### Task directions
Set out every line of the records below as a Markdown table with the columns "Number" and "Entry", numbering the rows in order and omitting blank lines.

### Given entries
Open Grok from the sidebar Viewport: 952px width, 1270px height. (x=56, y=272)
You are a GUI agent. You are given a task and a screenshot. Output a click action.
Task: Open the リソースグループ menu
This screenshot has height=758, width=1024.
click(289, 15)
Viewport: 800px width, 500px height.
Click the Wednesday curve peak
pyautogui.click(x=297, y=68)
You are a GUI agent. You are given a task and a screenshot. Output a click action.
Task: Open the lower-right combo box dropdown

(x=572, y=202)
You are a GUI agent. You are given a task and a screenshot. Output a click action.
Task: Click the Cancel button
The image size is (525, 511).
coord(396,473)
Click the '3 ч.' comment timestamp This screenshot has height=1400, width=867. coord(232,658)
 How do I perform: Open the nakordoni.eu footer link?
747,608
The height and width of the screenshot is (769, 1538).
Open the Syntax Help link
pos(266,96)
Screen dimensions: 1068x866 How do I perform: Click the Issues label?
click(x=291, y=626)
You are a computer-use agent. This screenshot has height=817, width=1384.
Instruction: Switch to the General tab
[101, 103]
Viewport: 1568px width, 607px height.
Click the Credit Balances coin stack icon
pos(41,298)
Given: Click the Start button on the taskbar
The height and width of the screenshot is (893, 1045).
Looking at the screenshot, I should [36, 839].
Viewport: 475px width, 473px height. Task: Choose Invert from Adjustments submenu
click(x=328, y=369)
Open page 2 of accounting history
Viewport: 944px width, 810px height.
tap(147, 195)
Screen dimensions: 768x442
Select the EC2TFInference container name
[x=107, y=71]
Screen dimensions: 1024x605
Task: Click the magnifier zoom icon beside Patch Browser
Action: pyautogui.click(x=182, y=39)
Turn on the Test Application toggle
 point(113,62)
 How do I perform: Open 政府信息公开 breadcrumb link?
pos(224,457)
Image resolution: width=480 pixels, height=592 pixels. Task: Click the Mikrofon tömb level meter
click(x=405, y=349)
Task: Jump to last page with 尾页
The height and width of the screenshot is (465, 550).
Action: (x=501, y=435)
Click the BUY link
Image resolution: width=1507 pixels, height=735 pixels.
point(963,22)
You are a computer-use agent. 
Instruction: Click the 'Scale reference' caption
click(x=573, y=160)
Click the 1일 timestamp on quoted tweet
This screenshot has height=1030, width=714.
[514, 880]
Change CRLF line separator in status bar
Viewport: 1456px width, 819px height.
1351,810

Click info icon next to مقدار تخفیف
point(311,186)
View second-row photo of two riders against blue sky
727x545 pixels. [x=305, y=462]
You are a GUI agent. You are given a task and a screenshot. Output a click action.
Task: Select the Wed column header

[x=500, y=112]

### Exercise result
| Number | Entry |
|---|---|
| 1 | Open Grok from the sidebar Viewport: 952px width, 1270px height. (x=56, y=272) |
| 2 | You are a GUI agent. You are given a task and a screenshot. Output a click action. |
| 3 | Task: Open the リソースグループ menu |
| 4 | This screenshot has height=758, width=1024. |
| 5 | click(289, 15) |
| 6 | Viewport: 800px width, 500px height. |
| 7 | Click the Wednesday curve peak |
| 8 | pyautogui.click(x=297, y=68) |
| 9 | You are a GUI agent. You are given a task and a screenshot. Output a click action. |
| 10 | Task: Open the lower-right combo box dropdown |
| 11 | (x=572, y=202) |
| 12 | You are a GUI agent. You are given a task and a screenshot. Output a click action. |
| 13 | Task: Click the Cancel button |
| 14 | The image size is (525, 511). |
| 15 | coord(396,473) |
| 16 | Click the '3 ч.' comment timestamp This screenshot has height=1400, width=867. coord(232,658) |
| 17 |  How do I perform: Open the nakordoni.eu footer link? |
| 18 | 747,608 |
| 19 | The height and width of the screenshot is (769, 1538). |
| 20 | Open the Syntax Help link |
| 21 | pos(266,96) |
| 22 | Screen dimensions: 1068x866 How do I perform: Click the Issues label? |
| 23 | click(x=291, y=626) |
| 24 | You are a computer-use agent. This screenshot has height=817, width=1384. |
| 25 | Instruction: Switch to the General tab |
| 26 | [101, 103] |
| 27 | Viewport: 1568px width, 607px height. |
| 28 | Click the Credit Balances coin stack icon |
| 29 | pos(41,298) |
| 30 | Given: Click the Start button on the taskbar |
| 31 | The height and width of the screenshot is (893, 1045). |
| 32 | Looking at the screenshot, I should [36, 839]. |
| 33 | Viewport: 475px width, 473px height. Task: Choose Invert from Adjustments submenu |
| 34 | click(x=328, y=369) |
| 35 | Open page 2 of accounting history |
| 36 | Viewport: 944px width, 810px height. |
| 37 | tap(147, 195) |
| 38 | Screen dimensions: 768x442 |
| 39 | Select the EC2TFInference container name |
| 40 | [x=107, y=71] |
| 41 | Screen dimensions: 1024x605 |
| 42 | Task: Click the magnifier zoom icon beside Patch Browser |
| 43 | Action: pyautogui.click(x=182, y=39) |
| 44 | Turn on the Test Application toggle |
| 45 |  point(113,62) |
| 46 |  How do I perform: Open 政府信息公开 breadcrumb link? |
| 47 | pos(224,457) |
| 48 | Image resolution: width=480 pixels, height=592 pixels. Task: Click the Mikrofon tömb level meter |
| 49 | click(x=405, y=349) |
| 50 | Task: Jump to last page with 尾页 |
| 51 | The height and width of the screenshot is (465, 550). |
| 52 | Action: (x=501, y=435) |
| 53 | Click the BUY link |
| 54 | Image resolution: width=1507 pixels, height=735 pixels. |
| 55 | point(963,22) |
| 56 | You are a computer-use agent.  |
| 57 | Instruction: Click the 'Scale reference' caption |
| 58 | click(x=573, y=160) |
| 59 | Click the 1일 timestamp on quoted tweet |
| 60 | This screenshot has height=1030, width=714. |
| 61 | [514, 880] |
| 62 | Change CRLF line separator in status bar |
| 63 | Viewport: 1456px width, 819px height. |
| 64 | 1351,810 |
| 65 | Click info icon next to مقدار تخفیف |
| 66 | point(311,186) |
| 67 | View second-row photo of two riders against blue sky |
| 68 | 727x545 pixels. [x=305, y=462] |
| 69 | You are a GUI agent. You are given a task and a screenshot. Output a click action. |
| 70 | Task: Select the Wed column header |
| 71 | [x=500, y=112] |